*Records to process:*
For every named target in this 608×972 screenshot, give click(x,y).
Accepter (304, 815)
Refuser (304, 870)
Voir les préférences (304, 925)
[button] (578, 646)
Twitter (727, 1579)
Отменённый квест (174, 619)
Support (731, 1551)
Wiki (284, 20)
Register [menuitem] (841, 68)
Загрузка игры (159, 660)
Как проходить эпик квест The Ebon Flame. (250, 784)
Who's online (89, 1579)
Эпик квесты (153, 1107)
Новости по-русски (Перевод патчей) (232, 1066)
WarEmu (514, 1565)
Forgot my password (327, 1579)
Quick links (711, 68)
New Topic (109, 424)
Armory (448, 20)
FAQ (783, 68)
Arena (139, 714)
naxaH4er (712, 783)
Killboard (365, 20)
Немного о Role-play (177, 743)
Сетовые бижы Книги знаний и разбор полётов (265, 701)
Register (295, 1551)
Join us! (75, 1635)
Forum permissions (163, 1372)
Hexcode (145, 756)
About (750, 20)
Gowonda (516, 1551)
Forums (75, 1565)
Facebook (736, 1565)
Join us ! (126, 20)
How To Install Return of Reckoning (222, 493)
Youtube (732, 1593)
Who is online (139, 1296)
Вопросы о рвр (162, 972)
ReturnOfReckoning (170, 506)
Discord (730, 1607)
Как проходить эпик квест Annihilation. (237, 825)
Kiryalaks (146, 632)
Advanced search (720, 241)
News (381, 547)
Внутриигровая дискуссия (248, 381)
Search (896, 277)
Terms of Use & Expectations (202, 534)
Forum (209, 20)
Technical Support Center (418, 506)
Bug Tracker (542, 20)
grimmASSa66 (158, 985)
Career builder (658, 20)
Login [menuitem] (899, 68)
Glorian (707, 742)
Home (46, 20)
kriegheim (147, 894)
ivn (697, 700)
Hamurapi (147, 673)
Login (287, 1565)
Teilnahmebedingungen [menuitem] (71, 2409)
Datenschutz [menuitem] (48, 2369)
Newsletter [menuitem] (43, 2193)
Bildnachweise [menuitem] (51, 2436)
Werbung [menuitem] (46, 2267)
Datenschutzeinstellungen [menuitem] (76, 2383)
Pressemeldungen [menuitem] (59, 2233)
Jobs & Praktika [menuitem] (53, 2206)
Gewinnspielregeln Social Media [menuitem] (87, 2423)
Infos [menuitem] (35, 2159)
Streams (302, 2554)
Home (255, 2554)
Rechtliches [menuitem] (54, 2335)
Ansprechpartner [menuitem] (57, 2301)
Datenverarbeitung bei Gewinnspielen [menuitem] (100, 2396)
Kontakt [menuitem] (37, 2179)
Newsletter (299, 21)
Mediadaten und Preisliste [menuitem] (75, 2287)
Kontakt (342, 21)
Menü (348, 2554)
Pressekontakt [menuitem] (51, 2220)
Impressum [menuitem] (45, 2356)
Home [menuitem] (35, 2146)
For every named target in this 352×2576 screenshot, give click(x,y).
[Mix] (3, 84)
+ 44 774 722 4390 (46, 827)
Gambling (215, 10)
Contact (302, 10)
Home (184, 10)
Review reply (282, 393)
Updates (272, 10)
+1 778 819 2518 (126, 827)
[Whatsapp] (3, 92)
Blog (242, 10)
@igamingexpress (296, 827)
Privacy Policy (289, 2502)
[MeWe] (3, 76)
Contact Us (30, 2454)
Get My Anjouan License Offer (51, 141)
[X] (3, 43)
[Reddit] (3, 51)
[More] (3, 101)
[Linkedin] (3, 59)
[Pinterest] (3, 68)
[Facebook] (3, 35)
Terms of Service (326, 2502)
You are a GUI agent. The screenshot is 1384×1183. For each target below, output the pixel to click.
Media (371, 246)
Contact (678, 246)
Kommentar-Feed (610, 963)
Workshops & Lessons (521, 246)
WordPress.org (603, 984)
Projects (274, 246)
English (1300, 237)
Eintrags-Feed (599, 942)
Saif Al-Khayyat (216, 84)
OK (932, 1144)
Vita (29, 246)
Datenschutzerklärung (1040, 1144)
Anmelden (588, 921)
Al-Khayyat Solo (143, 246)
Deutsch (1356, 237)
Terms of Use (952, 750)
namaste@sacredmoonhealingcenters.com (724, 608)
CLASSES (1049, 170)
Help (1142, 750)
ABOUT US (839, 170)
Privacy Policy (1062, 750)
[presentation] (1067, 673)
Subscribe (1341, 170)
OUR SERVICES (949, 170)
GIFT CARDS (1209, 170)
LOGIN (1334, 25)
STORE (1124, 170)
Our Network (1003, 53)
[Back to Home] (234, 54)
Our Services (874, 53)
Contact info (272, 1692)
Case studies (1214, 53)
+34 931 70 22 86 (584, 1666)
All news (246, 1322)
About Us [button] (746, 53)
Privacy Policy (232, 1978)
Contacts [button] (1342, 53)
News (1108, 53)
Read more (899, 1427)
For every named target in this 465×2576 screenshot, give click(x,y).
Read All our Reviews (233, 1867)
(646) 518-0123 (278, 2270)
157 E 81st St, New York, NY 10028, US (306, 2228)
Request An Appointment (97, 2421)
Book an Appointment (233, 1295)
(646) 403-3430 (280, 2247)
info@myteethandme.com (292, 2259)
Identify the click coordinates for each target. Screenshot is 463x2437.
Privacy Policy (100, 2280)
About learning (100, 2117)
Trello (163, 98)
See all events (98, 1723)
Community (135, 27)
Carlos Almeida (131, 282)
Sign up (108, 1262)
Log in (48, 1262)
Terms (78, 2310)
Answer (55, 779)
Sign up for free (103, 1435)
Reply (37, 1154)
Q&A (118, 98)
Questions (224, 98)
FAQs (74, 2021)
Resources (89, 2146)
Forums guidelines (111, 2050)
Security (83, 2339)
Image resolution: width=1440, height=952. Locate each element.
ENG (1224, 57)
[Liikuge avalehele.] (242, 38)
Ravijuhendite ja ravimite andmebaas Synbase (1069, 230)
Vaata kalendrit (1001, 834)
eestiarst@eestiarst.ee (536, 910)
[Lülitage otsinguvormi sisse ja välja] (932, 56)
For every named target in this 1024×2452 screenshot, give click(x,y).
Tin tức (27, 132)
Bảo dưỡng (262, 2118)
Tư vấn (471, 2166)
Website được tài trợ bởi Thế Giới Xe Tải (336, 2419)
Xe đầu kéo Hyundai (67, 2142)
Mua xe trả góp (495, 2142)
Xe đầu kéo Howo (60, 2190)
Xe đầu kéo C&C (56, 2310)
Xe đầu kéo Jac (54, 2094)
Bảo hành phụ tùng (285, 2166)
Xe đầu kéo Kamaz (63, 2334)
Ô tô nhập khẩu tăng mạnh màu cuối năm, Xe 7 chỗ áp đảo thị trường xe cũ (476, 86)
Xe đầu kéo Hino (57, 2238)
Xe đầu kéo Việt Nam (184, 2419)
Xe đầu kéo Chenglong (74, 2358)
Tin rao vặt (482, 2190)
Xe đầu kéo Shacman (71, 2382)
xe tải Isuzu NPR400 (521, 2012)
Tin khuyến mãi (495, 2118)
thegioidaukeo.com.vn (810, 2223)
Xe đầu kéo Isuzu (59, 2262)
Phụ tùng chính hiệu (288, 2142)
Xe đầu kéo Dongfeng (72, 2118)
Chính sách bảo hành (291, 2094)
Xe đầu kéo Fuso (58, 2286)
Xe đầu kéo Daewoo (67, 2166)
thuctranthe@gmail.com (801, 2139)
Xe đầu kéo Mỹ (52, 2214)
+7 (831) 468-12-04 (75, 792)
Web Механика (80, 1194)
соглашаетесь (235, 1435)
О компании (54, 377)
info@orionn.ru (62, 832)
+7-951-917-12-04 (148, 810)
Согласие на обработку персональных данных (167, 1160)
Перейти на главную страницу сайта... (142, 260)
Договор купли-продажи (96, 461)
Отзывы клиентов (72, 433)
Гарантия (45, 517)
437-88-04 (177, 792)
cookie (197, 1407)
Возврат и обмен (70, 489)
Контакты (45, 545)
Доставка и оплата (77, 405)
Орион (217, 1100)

*Set exercise:*
In the items running from the line that contains "86 (584, 1666)" down to the line that contains "[Lülitage otsinguvormi sisse", switch "Privacy Policy" to "Privacy Notice". Write out only those lines, with every other part left unchanged.

*Output:*
+34 931 70 22 86 (584, 1666)
All news (246, 1322)
About Us [button] (746, 53)
Privacy Notice (232, 1978)
Contacts [button] (1342, 53)
News (1108, 53)
Read more (899, 1427)
For every named target in this 465×2576 screenshot, give click(x,y).
Read All our Reviews (233, 1867)
(646) 518-0123 (278, 2270)
157 E 81st St, New York, NY 10028, US (306, 2228)
Request An Appointment (97, 2421)
Book an Appointment (233, 1295)
(646) 403-3430 (280, 2247)
info@myteethandme.com (292, 2259)
Identify the click coordinates for each target. Screenshot is 463x2437.
Privacy Notice (100, 2280)
About learning (100, 2117)
Trello (163, 98)
See all events (98, 1723)
Community (135, 27)
Carlos Almeida (131, 282)
Sign up (108, 1262)
Log in (48, 1262)
Terms (78, 2310)
Answer (55, 779)
Sign up for free (103, 1435)
Reply (37, 1154)
Q&A (118, 98)
Questions (224, 98)
FAQs (74, 2021)
Resources (89, 2146)
Forums guidelines (111, 2050)
Security (83, 2339)
Image resolution: width=1440, height=952. Locate each element.
ENG (1224, 57)
[Liikuge avalehele.] (242, 38)
Ravijuhendite ja ravimite andmebaas Synbase (1069, 230)
Vaata kalendrit (1001, 834)
eestiarst@eestiarst.ee (536, 910)
[Lülitage otsinguvormi sisse ja välja] (932, 56)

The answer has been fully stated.